■ **Written instruction A**
For each of the statements (i), (ii) and (iii), say whether it agrees with the interview excerpt on making poetry accessible, answering yes or no and quoting the deciding words of the excerpt: (i) The charity participants attend the festival on their own. (ii) The children's poetry and artwork will be shown at the festival. (iii) One poet brought rubbish collected from the beach into schools.
■ **Written instruction B**
Write a continuation of the interview excerpt on making poetry accessible, starting after its final sentence.

■ **Excerpted passage**
So you think quantity matters more than quality in this regard, as more people should be exposed to poetry in general?
Well, I think you need to make people engage more with it. With culture, there are often so many barriers. With barriers, people just won’t come at all. We’re working with a charity in Scotland this year with people from deprived backgrounds, to bring them in and make poetry accessible to them. They read books in advance and then they go as a group to the festival. This provides some safety and security – these people would never have gone alone.
We have poets go to schools and host workshops with the children. The children are writing their own poetry and creating artwork around it. This will be exhibited at the festival.
Poetry can also be used to talk about the issues of our time, which concerns a great deal of young people. We had one poet who collected rubbish from the beach and brought it into schools, to make children write about where this all came from, promoting environmental consciousness. Poetry allows people to articulate things that are hard to articulate otherwise. It has that magical ability of getting to you in a different way.

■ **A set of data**
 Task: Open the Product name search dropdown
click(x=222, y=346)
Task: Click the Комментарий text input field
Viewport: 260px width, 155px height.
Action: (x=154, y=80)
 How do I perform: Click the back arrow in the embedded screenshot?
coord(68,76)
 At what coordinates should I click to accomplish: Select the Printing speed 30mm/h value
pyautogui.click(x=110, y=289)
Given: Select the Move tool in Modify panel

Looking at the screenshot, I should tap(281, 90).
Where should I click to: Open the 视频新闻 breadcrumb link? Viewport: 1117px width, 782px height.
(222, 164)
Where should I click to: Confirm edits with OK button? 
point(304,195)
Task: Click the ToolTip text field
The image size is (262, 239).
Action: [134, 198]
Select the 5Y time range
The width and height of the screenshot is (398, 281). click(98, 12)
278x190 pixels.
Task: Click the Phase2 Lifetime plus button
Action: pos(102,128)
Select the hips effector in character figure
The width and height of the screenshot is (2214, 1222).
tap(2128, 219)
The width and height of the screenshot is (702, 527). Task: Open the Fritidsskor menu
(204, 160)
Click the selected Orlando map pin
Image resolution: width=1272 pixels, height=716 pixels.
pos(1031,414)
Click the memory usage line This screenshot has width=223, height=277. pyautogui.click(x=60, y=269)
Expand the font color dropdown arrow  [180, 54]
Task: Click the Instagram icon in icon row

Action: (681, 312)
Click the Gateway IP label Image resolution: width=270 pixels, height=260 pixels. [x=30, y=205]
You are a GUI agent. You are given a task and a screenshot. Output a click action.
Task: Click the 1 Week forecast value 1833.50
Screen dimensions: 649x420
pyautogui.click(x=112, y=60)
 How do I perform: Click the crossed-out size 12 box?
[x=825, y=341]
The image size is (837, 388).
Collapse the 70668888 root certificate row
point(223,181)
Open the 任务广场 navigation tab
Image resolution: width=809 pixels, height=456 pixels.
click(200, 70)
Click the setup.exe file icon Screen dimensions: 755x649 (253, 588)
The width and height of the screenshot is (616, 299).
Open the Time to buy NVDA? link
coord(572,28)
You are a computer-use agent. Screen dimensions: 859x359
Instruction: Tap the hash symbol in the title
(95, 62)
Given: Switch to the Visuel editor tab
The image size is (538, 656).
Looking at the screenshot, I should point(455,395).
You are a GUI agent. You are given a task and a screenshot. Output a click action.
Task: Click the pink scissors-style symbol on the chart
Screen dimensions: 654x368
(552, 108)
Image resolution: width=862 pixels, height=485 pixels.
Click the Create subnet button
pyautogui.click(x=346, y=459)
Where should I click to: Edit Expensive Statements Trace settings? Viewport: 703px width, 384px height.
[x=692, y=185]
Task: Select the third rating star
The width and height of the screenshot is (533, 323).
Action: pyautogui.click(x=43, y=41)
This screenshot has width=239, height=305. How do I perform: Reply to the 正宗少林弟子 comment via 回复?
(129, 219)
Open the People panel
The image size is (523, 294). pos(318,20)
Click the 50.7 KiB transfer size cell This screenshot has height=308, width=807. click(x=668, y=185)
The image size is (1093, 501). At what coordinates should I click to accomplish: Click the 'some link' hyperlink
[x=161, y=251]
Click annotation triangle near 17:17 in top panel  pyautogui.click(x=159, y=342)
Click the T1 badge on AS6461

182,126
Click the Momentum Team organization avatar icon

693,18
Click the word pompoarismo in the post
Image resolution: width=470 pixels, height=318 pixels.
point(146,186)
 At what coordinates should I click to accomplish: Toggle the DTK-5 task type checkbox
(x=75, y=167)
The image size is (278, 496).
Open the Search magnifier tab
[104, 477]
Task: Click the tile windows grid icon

■ **Right answer A**
(i) No: "they go as a group to the festival."
(ii) Yes: "This will be exhibited at the festival."
(iii) Yes: "We had one poet who collected rubbish from the beach and brought it into schools"

■ **Right answer B**
Anything else to add, before we let you go?
This is a Nordic focus – so we’ve got poets from Sweden, Denmark and Finland as well. And what has always fascinated me is how engaged everyone is. I discovered this once at a dinner with poets, festival directors and translators from Norway, Denmark and Sweden. They were all talking together, but I could hear they weren’t using the same language. So one of my friends asked: “Which language are you actually speaking?” They told us that they spoke their own languages, but everyone understood each other. I felt this was such a powerful and positive metaphor for where the world should be going.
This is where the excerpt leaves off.